Oxford Street and beyond   Leave a comment

I left work late and strolled down Oxford Street. Down past the umbrella shop, one of the most amazing shops in London. Straight out of Victorian times.

Past the cheap Chinese buffets and snack shops and English colleges leaking young, beautiful people. It is a balmy evening, the first real one of the year. The feel of warm air on my skin is sensuously beautiful.

It is not as hot as Dar where the sweat drips down the back of your legs. Not as mad as Bangkok. Almost like New York but not as dirty or as manic. Because of the warmth there is a general uplift in mood. I see people catching eyes and smiling as they pass, the secret communication of happiness.

At Tottenham Court Station, outside the theatre are throngs of people waiting to see Rock of Ages. I run across the road and hit the section where the big shops are. I am struck by the beauty of the young people.  A young man in shorts and a shirt walks towards me. He is straight out of a catalogue. Young lovers are everywhere, the heat increasing the passion.

The whole street is hung with the Union Jack. I have very mixed emotions. The conditioned citizen of a former colony has been taught to hate this as a symbol of imperialism. But the logical and critical part of me says, ‘you know you live in Londistan, but you also know that this is located in the UK and you choose to live here.’ I try to reconcile the conflict by telling myself, that I am happy for these people to celebrate their queen (even though the concept of a queen, a ruler, a monarch is completely incomprehensible to me). I try to look at the Union Jacks across the street as pretty decorations. (I guess, not particularly successfully because I’m writing this now.)

Down past Selfridges on the right and the huge Primark on the left, two extremes of shopping. Then Oxford Street begins to become more Arabic. The perfume shop with its beautiful smells drifting out the door.

I hit Marble Arch and the trashy souvenir shops and cheap burger places.  Across the road and through the Arch a small park is full of Arabic families, spilling over from Edgware Road, sitting on the scrubby grass, enjoying the warmth of the evening.

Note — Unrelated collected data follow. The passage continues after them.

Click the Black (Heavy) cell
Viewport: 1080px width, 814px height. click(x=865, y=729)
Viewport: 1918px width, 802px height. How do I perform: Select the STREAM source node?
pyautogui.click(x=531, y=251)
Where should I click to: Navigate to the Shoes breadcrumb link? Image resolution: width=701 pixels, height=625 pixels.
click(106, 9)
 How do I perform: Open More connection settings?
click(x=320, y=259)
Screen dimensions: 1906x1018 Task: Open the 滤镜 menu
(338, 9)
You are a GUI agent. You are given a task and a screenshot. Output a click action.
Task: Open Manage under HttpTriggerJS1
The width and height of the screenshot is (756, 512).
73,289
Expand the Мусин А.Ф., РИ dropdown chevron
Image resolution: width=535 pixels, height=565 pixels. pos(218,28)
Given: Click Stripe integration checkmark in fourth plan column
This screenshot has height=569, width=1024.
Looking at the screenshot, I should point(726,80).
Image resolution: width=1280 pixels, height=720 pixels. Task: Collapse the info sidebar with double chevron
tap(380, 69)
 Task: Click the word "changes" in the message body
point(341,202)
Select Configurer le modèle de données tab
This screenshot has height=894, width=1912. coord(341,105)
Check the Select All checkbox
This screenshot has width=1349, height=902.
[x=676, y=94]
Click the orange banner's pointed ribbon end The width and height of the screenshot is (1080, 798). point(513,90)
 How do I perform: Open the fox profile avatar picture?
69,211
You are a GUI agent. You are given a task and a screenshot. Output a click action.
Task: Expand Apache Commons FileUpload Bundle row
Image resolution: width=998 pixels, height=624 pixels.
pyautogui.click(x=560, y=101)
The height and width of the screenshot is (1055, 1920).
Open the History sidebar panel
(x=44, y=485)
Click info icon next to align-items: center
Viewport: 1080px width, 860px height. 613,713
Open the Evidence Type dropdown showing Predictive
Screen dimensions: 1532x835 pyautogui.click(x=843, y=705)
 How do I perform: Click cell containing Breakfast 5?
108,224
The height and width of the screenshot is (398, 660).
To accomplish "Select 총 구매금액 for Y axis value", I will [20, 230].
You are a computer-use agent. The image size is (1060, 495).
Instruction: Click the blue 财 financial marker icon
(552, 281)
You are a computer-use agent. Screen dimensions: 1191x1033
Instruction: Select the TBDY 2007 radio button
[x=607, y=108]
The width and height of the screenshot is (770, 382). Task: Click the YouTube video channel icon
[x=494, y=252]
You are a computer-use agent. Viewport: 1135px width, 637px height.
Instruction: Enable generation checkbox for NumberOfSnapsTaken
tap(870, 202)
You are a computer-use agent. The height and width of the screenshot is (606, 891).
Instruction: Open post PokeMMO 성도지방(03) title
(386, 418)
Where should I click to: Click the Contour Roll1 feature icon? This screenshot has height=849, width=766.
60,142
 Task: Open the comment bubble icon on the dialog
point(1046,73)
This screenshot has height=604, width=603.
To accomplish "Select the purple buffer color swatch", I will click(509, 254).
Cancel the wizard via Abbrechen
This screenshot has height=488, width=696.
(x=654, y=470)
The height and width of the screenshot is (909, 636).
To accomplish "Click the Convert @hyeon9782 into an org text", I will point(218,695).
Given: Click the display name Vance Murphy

Into Hyde Park. It is almost dark now. A film crew on the right with big spotlights and a queue at the food van. I keep close to the railings because I don’t want to get locked in.  I walk on the grass and love the feel of the earth under my feet. The rain of the past few months has made the park overgrown and jungle-like. I make it to Lancaster Gate before I have to leave because the park is shutting.

I’m back on the pavement and all along the railings on my left are unsuspecting tourists who have been caught in the park late. Some are trying to jump the railings. A few kindly Londoners standing outside are directing others to the gates that are still open.

Past Kensington Gardens, then left and through the quiet road where the embassies are. The quietness of high security and wealth seeps into the road. It is a relief from the noise. Out onto Kensington High Street and back into the noise again. Past Holland Park on the right before the long stretch to Hammersmith. And finally out onto the river’s edge, the peaceful, silent river and down the river to home.